We hope such information can ease the process of rewriting.

For the example of implicit or missing includes,

// a.h
inline int a() { ... }

// b.h
// missing including a.h !
inline int b() { return a(); }

We forgot including a.h in b.h but we didn't find this because we always include a.h before including b.h. Then this tool may get an invalid dependency information and generates codes that include b.h before a.h.

And also,

// a.h
#include "third_party1/..." // third_party1 includes third_party2
inline int a() { 
  third_party2 xxx;
}

in this case, since a.h doesn't include headers from third_party2 directly, the tool may not generate codes to import third_party2.

Possible Questions & Answers

Why does the project live in truncated clang/LLVM's source tree?

Since I hope to merge this tool into clang/LLVM and the current form looks easier to merge it.

Why will the tool generate the std module?

The std module is pretty important in the ideal modular ecosystem. In the ideal modular world, every declaration should live in a single module file. Otherwise we may not get best compile-time performance. But it may not be achieveable without the std module. So this tool tried to generate the std module when it is not available to emphasize the importance of std module.

Why doesn’t the tool include the headers containing the used macros directly?

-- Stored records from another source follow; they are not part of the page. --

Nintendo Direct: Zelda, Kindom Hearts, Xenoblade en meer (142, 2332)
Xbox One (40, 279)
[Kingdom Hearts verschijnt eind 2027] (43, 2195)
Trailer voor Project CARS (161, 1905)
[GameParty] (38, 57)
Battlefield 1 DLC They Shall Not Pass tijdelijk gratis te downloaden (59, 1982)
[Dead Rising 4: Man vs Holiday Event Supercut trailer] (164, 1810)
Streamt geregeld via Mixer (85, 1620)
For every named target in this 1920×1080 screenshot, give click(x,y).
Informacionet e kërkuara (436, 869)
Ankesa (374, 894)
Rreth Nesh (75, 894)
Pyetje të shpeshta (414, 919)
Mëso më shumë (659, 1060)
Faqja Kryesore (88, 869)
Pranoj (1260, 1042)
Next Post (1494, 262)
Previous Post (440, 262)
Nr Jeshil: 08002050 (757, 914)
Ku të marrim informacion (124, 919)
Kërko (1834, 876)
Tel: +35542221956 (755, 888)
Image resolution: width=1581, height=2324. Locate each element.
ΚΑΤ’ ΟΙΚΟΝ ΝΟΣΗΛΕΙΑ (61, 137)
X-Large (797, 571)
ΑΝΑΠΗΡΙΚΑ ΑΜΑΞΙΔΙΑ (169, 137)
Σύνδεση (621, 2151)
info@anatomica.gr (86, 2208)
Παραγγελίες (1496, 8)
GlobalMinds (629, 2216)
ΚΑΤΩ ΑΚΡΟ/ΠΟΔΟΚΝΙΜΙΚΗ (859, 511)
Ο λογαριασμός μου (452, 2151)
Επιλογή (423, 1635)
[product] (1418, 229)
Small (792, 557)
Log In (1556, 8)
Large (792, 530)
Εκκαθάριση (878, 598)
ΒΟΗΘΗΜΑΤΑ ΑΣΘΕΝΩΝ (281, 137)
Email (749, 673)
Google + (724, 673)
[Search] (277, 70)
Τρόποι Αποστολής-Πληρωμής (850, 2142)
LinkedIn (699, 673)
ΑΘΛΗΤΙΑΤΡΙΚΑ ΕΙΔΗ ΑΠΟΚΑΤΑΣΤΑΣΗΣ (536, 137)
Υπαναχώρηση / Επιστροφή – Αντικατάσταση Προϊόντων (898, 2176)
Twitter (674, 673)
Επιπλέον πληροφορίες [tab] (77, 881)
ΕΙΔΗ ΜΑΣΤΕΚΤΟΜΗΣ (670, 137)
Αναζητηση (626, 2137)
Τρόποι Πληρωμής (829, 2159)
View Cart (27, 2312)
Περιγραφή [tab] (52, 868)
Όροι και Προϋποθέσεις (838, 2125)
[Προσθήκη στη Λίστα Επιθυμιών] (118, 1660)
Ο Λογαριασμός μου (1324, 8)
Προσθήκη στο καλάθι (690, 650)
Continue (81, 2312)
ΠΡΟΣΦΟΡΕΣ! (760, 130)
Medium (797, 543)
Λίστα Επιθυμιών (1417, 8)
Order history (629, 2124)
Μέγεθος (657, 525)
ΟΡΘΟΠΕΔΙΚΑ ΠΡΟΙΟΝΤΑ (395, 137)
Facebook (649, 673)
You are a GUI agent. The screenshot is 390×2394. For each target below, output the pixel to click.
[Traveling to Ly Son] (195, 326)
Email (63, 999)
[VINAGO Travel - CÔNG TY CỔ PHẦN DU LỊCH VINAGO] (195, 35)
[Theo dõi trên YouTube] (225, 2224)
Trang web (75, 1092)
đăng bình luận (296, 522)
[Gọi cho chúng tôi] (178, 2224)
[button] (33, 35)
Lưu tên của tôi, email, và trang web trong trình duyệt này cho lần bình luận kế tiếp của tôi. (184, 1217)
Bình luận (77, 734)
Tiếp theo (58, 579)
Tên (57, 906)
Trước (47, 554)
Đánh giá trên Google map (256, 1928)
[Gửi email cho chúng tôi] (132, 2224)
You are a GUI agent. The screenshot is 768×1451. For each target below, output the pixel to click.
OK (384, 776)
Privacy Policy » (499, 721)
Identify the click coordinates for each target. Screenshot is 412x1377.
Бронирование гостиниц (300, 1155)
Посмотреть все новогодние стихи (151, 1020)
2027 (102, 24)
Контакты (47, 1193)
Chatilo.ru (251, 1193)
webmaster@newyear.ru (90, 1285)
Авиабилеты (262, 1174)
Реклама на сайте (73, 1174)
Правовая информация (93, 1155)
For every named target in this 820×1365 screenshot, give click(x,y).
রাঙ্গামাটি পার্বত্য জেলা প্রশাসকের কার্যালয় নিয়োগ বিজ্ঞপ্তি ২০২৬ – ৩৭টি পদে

Since the header defining the used macros may not be intended to be used directly. For example, we have an interface header interface.h, and its contents was implemented in several "implementation" headers. But the intention was to make users to include the interface.h instead of the corresponding actual file that defining the macros.

The other point is that it will be better to split headers to define macros only instead of copying the headers directly. For example,

// Common.h

// Sections to define macros
#define ...
#define ...

// Sections to define common functions and classes.
...

Then it will be better to split a CommonMacro.h from the Common.h file. So that the users that depend on the macros may not need to include Common.h to introduce unnecessary entities.

How does the tool generate the std module?

The tool will generate the std module on demand. It will scan the use of std headers in your project and generate a mock std module-based on the use of std headers. In another word, if you only use <vector>, the generated std module may not contain <set>.

The key reason to do this is, only the standard library vendors themselves can understand what they provide, even if we have a specification. If we generate the std module-based on the specification only, then we will get many errors like, missing header <stacktrace>, missing header <span>...

Another point is compatibility. The C++'s ecosystem allows us to mix the use of standard library and the compilers. e.g. we are allowed to use clang with libstdc++. But because they are in different projects, there might be some gaps to match new features. e.g., there was a time that clang couldn't compile the <concept> header provided by libstdc++.

What if the generated std module is not good?

We can adjust it ourselves.

If the tool failed to treat some std headers, we can add it ourselves by adding it like a third-party module:

third_party_modules:
  - name: std
    headers: "^new_std_header$"

Note that we need to add ^ and $ otherwise it may match local/new_std_header, which may not be wanted.

And if the tool doesn't export needed names, we can update the generated std module directly. Or update the tool itself.

Is this tool portable on Windows

When I develop this tool, I tried to make it portable intentionally. But I admit I never test or build this on Windows. So there might be some mismatches. Feedback and contributions are highly welcomed.

What if I want to mark some headers as part of a module interface but not rewriting it?

In this case, we can put the following text in these headers:

#ifndef ASYNC_SIMPLE_USE_MODULES
#endif // ASYNC_SIMPLE_USE_MODULES

Because we won't rewrite the headers that was already converted. The rationale is, if the tool detected such pattern, we assume it is edited or verified by users. Then we should respect users' decisions.

Rewrite Headers to Modules V.S. Rewrite Headers to Partitions

It is more natural to rewrite headers that consisting of a module interface into partitions. The codes look prettier, and we can get language-level feature to control the visibility.

But the downside is, all the interface partition units should be transitively imported to the primary module interface and all the implementation module units would import the primary module interface. So that all the implementation module units need to wait for the all the interfaces to be compiled to start their own compilations.

If we don't like this, we can rewrite the headers to different modules and control the visibilities in the build systems to make sure the users can only use the module we intended to export.

The structure of the tool

All the tests are in clang/test/ClangModulesConverter. The implementation codes are in clang/tools/clang-modules-converter. The main file is clang/tools/clang-modules-converter/ModulesConverter.cpp.

The tool has 4 functional modules:

  • Yaml config file parsing. Implemented in clang/tools/clang-modules-converter/ConverterConfig.cpp.
  • Interesting file recognizing. Implemented in clang/tools/clang-modules-converter/InterestingFile.cpp.
  • (Pre)Processing the targeted project to get the information. Implemented in clang/tools/clang-modules-converter/ProcessInterestingFiles.cpp.
  • Rewriting. Implemented in Rewriter.cpp.
    • Additionally, the codes to generate std module is in clang/tools/clang-modules-converter/StdModuleGenerator.cpp.